Another example would be railway tracks imagine if all train companies had differing widths of under carriages as indeed it used to be in the UK where the Railway was invented. When Isambard Kingdon Brunel the great British steam and steel entrepreneur designed his Great Western railway network on 7' broad railway tracks and George Stevenson made his on 4' 8½" wide railway tracks it was inevitable only one could win as they would never be compatible. The standards were set when it was decided to adopt the narrower gauge railway tracks and we still only have George Stevenson’s track width in use today in the UK and across the world.
Standards need to be adopted if the global internet community is going to be able through differing browsers view your website as you would like them to see it. Hence the W3C compliant standards were created to provide such internationally accepted standards to enable webmasters to create professional looking websites which maintained their integrity across the spectrum of browsers.
The benefits of having a W3C compliant site
Accessibility - Not all your visitors will be using the same browser or type of device to read your website.
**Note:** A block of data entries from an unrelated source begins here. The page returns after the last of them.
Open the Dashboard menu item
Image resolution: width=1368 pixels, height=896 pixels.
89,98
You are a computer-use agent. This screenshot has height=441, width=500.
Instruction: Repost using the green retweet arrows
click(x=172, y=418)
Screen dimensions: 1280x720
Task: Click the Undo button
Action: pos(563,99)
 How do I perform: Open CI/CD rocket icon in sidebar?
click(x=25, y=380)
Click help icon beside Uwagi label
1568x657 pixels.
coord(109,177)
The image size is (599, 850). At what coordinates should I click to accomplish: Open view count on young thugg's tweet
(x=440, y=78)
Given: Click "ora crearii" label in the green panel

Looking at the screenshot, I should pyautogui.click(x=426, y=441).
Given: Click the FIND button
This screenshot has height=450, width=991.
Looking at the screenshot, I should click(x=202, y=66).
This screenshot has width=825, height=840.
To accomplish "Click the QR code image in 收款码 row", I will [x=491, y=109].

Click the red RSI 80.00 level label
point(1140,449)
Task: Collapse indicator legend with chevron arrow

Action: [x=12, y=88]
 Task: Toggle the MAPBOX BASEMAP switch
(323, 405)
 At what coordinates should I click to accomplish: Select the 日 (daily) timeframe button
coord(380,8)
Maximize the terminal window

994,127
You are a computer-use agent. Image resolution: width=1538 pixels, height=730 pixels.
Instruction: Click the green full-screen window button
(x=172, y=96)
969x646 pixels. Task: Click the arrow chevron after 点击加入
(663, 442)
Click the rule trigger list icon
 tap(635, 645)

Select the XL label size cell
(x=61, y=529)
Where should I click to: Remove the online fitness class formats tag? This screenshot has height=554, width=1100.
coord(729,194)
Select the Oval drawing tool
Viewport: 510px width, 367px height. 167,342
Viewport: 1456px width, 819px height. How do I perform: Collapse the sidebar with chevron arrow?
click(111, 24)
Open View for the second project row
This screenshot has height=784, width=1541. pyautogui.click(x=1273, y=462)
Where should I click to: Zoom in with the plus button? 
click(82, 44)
There may be visitors using Internet Explorer on their PC, others may be using Firefox, then of course there are visitors using mobile phones and other handheld devices. By using web standards you can ensure that your site is viewable by all of these.
Over 2 million people in the UK have a visual impairment, a well structured site conforming to web standards should be accessible to visitors using screen readers. The 1995 Disability Discrimination Act makes it unlawful to provide a service that is not accessible to everyone, since 1999 organisations in the UK are legally obliged to make their websites disabled-friendly.
Maintenance - Using web standards can reduce the time and cost of maintaining your site.
By using CSS a small change such as the colour of a particular font can be updated on your whole site by editing 1 line in the stylesheet file, compare that to having to manually edit every single page on your site if you are not using CSS.
By separating the content from the design you can easily have different people working on different parts of the site without them breaking each others code. For example your programmer could be working on the XHTML while your designer works on the CSS files.
Using web standards will make it easier if someone else needs to edit the website in the future. By using standards another developer can easily understand the code and make quick changes without having to read through loads of code to try to understand what it all does first.
Speed - Using XHTML & CSS for your layout instead of a table based design will results in less code therefore smaller file sizes making your site load faster. You also get the added benefit of reduced bandwidth usage, sure a couple of kilobits may not seem much at first but if your site gets 1000's of visitors then it will soon add up.
Future proof - By following web standards your site should be more compatible with future technologies and future browsers.
Search engines ranking - Well structure pages will make it easier for search engine spiders to extract the information it needs to understand what a page is about. Proper use of heading tags can be used to break up your pages into sections. You can also benefit from having a better code/text ratio.
If your site doesn't follow standards then you're running the risk of loosing visitors. If you're using non-standard code that only works in some browsers then you are potentially ignoring 100's even 1000's of visitors / customers.